Room gain is simply a peak (increase) in the frequency response. All rooms resonate at some frequencies, and wherever there's a resonance there's a corresponding increase in the volume level. (There's also an unnaturally extended decay time.) These peaks are typical 3 to 6 dB, but in a cube room they could theoretically be as high as 18 dB at some locations in the room.

--Ethan


----------



## Sonnie (Apr 11, 2006)

Glad to see you posted this Jay... :T

Generally isn't the room gain noticed more when the speaker is closer to a boundary such as a wall? For instance, subwoofer response will generate more room gain in a corner than in the middle of the room.


----------



## jackfish (Dec 27, 2006)

My understanding is that low frequencies are harder to deal with than those above about 200 Hz. Simple room treatments can deal with mid and high frequencies whereas low frequencies may require more sensitive speaker and listener placement.


----------



## Ethan Winer (Jul 21, 2006)

Sonnie said:


> Generally isn't the room gain noticed more when the speaker is closer to a boundary such as a wall?
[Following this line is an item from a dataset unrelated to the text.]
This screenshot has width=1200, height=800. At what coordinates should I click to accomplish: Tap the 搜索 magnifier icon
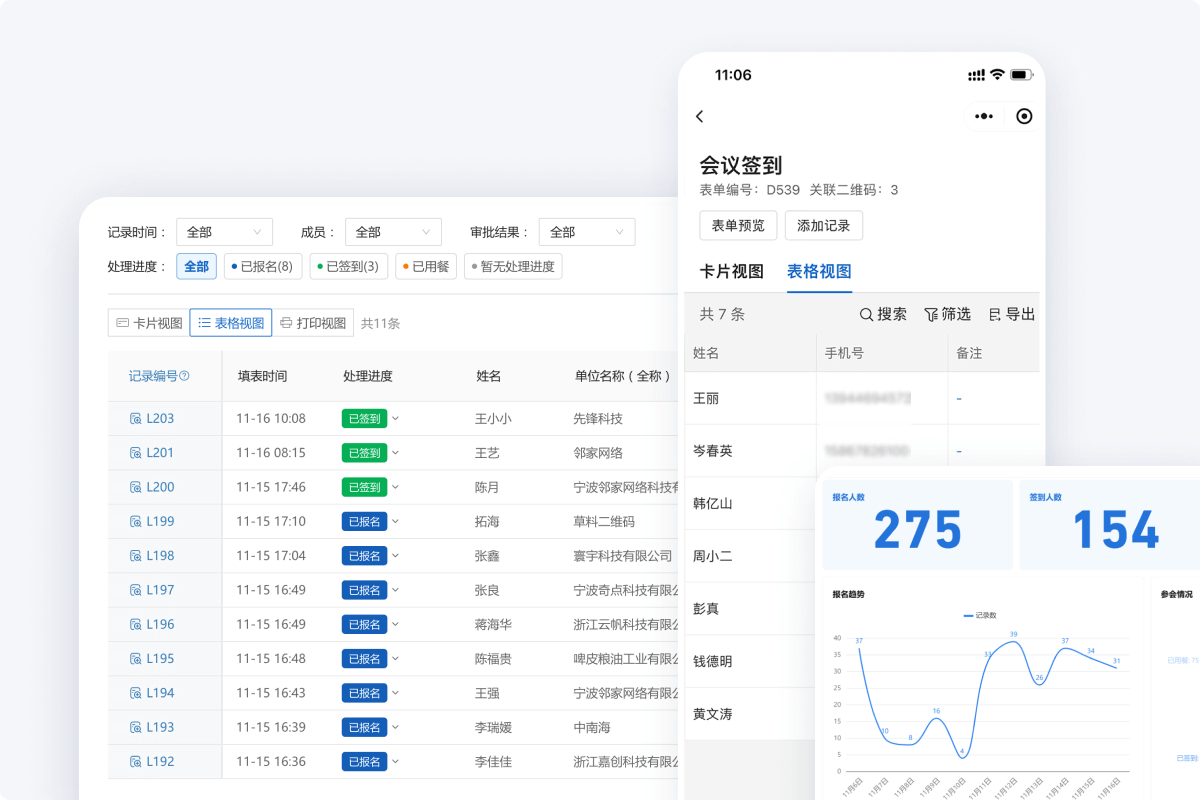[867, 315]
For instance, subwoofer response will generate more room gain in a corner than in the middle of the room.


Yes, exactly.

Also:

> My understanding is that low frequencies are harder to deal with than those above about 200 Hz. Simple room treatments can deal with mid and high frequencies whereas low frequencies may require more sensitive speaker and listener placement. <

Bass traps can do a good job down to 50 or 60 Hz if you have enough of them. Below that you could use EQ to reduce the last peak or two a bit, but I'd never try to EQ a null, nor would I use EQ much above 60 Hz.

--Ethan


----------